-- Your goal --
Exactly as they stand, copy the lines from the one containing "You are a computer-use" to the final line of the data; leave out the pictures.

-- Records supplied --
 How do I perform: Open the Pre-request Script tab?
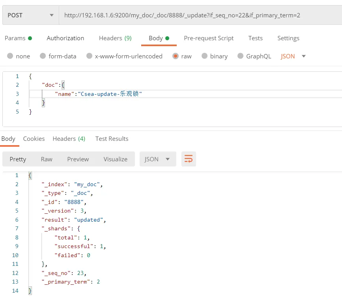[x=209, y=38]
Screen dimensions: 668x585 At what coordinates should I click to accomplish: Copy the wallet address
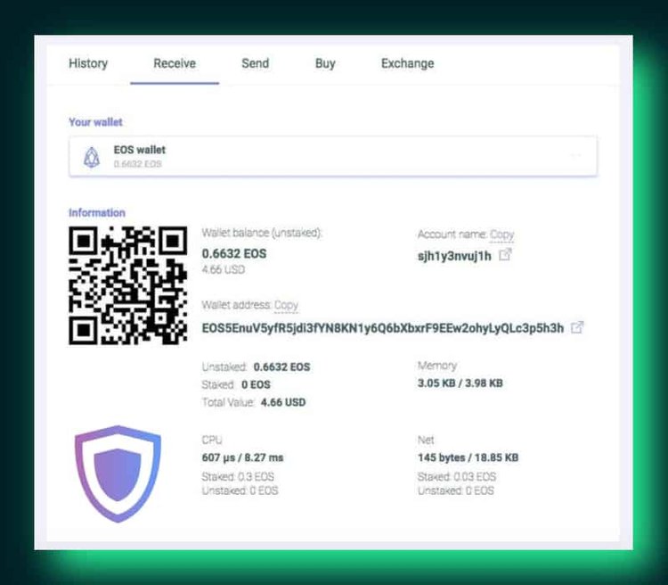(286, 305)
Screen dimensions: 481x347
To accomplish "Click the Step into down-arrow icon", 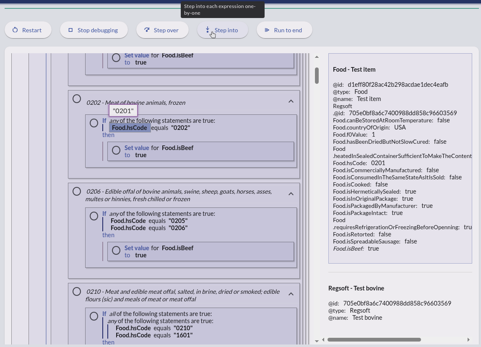I will point(207,30).
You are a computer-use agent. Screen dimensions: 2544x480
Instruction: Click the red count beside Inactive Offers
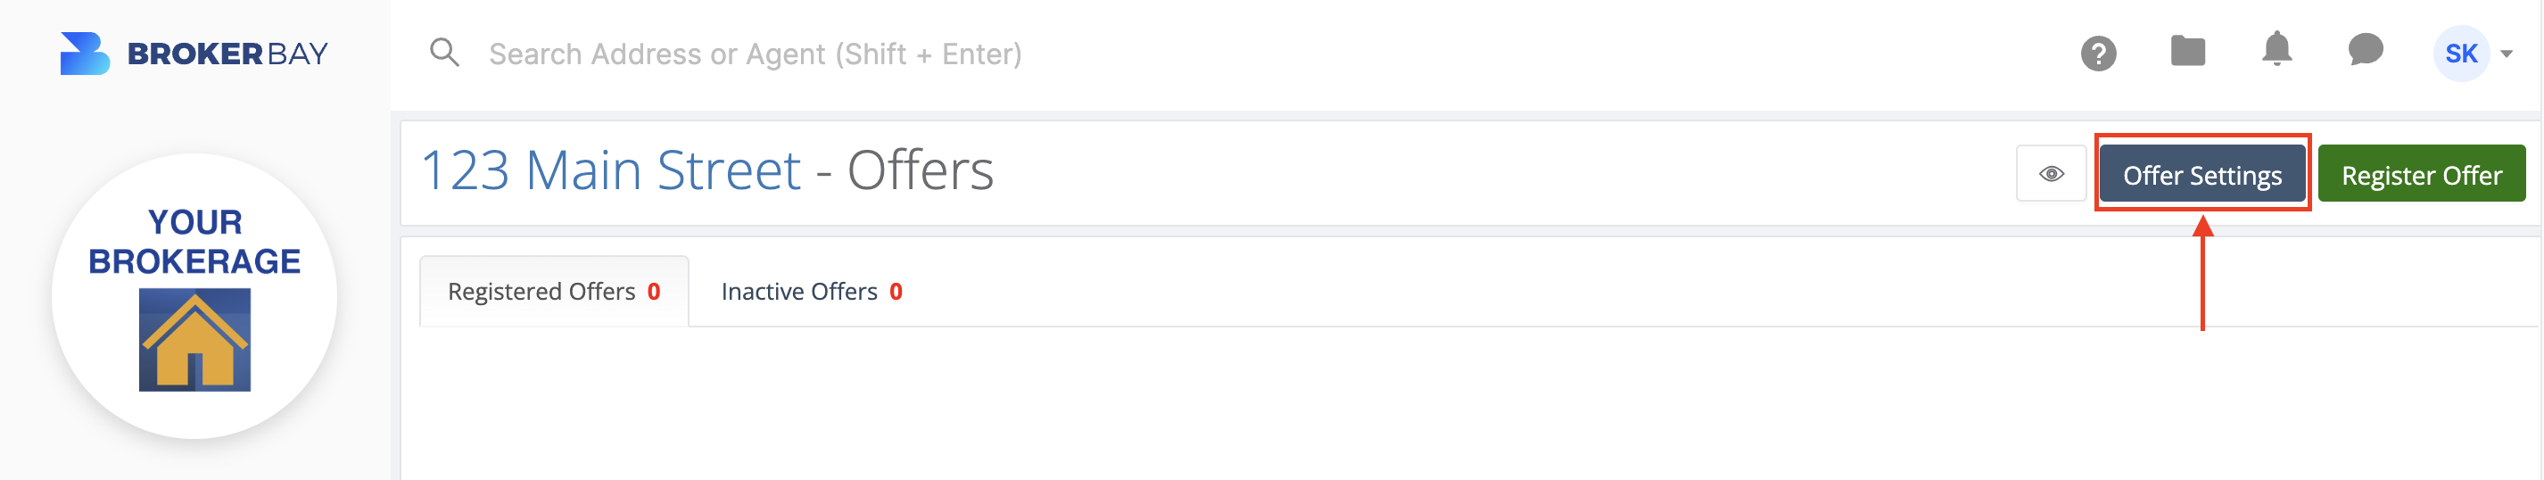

-- Reply to the task --
You are a computer-use agent. Screen dimensions: 2544x480
Instruction: Click the red count beside Inactive Offers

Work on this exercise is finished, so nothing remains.